With great interest we read the article by Johnson et al. regarding the presence of the ACL in patients with arthritic knees [1]. Limitations in function after TKA are common. Because of the increasing need for TKA, it is important to determine the cause of patients’ dissatisfaction. Johnson et al. concentrated on the kinematics of the knee, and more specifically the presence of the ACL preoperatively. They concluded the best way to determine if the ACL is present is to combine MRI with the Lachman test. However, we had some difficulties interpreting the results because Johnson et al. did not mention whether the researchers who performed the observation during the operation were blinded for the results of the Lachman test. If this is not the case, the results possibly are biased and the observed relationships may be overestimated.

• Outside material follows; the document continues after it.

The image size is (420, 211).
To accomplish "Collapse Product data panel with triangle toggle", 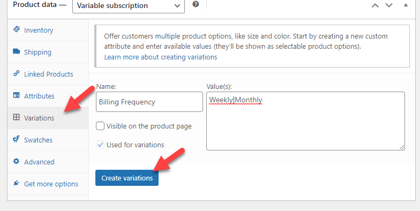I will point(406,5).

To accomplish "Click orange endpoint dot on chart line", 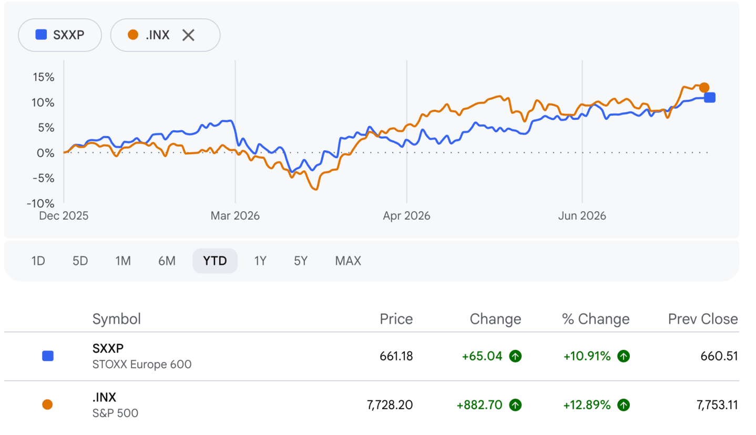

Furthermore, we question why the Lachman test was performed after induction of anesthesia. It seems more logical and clinically relevant to perform this test at the outpatient clinic before surgery so that the surgeon can choose the right implants and instruments in advance.

Johnson et al. assessed preoperative MRIs from 100 of the 200 included patients. It is unclear why and on what basis the authors’ selection of 100 of the total of 200 included patients was made. Was this a representative selection?

In the Results section, part of the answer to the 5th question (did ACL status depend on age or sex?) is missing. Does the ACL status depend on sex? Unfortunately it is only reported that patients with an intact ACL at the time of surgery were older.

Finally, there are inconsistencies and missing data in Table 1. The number of patients with absent intraoperative ACL integrity is missing. In the same table we found that the 194 negative Lachman tests should be 184 to make a total of 100%.

We would appreciate the authors’ responses to our questions.